How the Brain Mounts Its Defence in Acute Injury Comes into View

Ádám Dénes’s research group discovered that microglia form functional connections with neuronal cell bodies through ATP sensing, and that in brain infections they also identify affected neurons on the basis of local ATP release. In the brain, ATP therefore serves not only as a source of cellular energy, but also as one of the most important injury-signalling molecules. The paper, now published in Neuron, one of the most prestigious international journals in neuroscience, examines how the brain controls the magnitude of the response to acute injury in space and time. ATP may again be a central player in these processes.

To investigate the injury-sensing capacity of microglia, Ádám Dénes and Jing Miao were awarded a Chinese-Hungarian bilateral research grant in 2020.

The G protein-coupled receptor (GPCR)-based next-generation biosensors developed in Jing Miao’s laboratory and further refined through the collaboration were optimised for real-time imaging measurements of ATP in the brain. These GPCR-based sensors make it possible to visualise the release of different purinergic mediators in the brain parenchyma and in the perivascular environment with previously unimaginable nanomolar sensitivity and are therefore suitable for investigating neuroimmune interactions and pathological processes in the nervous system.

A 2024 study by Miao’s research group, published in Nature Neuroscience, showed that in the event of focal injury, astrocytes release rhythmic ATP clouds, which are capable of recruiting microglial processes even at concentrations amounting to only one hundred-thousandth of the intracellular ATP concentration. It was not clear, however, how the microglial response feeds back on ATP release by astrocytes, or what effect this has on the development of brain injury or neuronal network disturbances following insult. The researchers found that the pro-inflammatory cytokine interleukin-1 beta (IL-1β), released by microglial cells, regulates astrocytic ATP release through negative feedback, thereby limiting the spatiotemporal extent of brain injury. This is particularly noteworthy because global inhibition of IL-1β improves outcome in most models of brain injury, including traumatic brain injury and stroke, according to clinical data as well.

It also became clear that the severity of the injury is a determining factor: in the case of brain microinjuries, microglial IL-1β production is likely to be an evolutionarily conserved and beneficial process that restricts the spread of injury, whereas in larger brain injuries or during inflammation this balance may be disrupted, inhibiting or even reversing the effectiveness of the negative feedback.

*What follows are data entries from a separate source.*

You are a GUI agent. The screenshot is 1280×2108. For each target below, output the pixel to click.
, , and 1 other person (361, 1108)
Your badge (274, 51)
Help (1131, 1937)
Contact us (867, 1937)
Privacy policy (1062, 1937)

The article describes this broader mechanism as a reciprocal microglia-astrocyte feedback circuit that helps calibrate injury information and maintain the tissue response balance.

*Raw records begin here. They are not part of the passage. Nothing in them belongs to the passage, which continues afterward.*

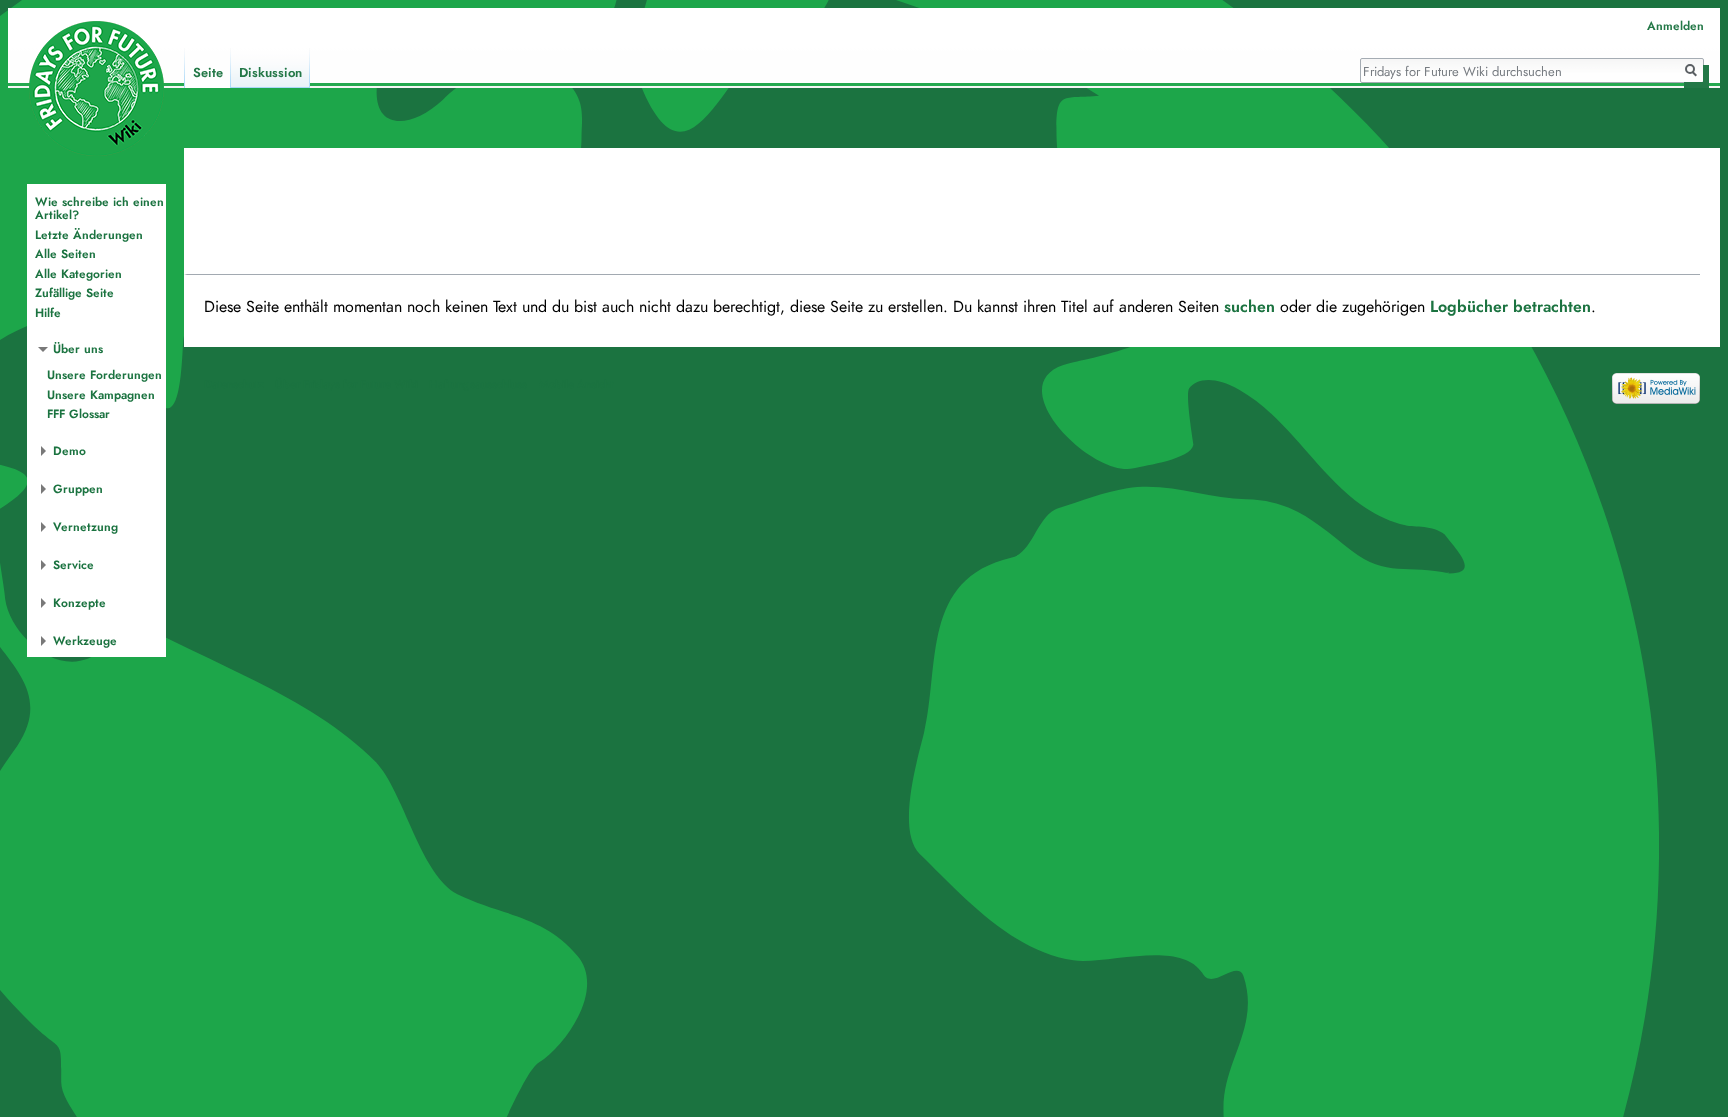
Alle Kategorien (78, 274)
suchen (1249, 307)
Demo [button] (69, 451)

On the basis of the jointly developed concept, most of the experimental work was carried out in the Chinese laboratory, while key microglial manipulation and validation experiments were performed in the Dénes laboratory. Zsuzsa Környei showed in several models that both the mere presence of microglia and the addition of IL-1β limit the development of astrocyte-associated ATP events, while Anett Schwarcz, using in vivo two-photon microscopy, confirmed the ATP-dependent dynamics of microglia-astrocyte interactions with the aid of the MicroDREADD mouse line developed in the laboratory.

Without real-time imaging, it is not possible to understand the complexity of brain injury and immune processes, and in this respect—particularly in the case of simple, rapidly metabolised molecules such as ATP—the new generation of GPCR-based biosensors has already enabled major scientific discoveries. Their application represents a further exciting and potentially surprising avenue in the investigation of neuroimmune processes in the brain.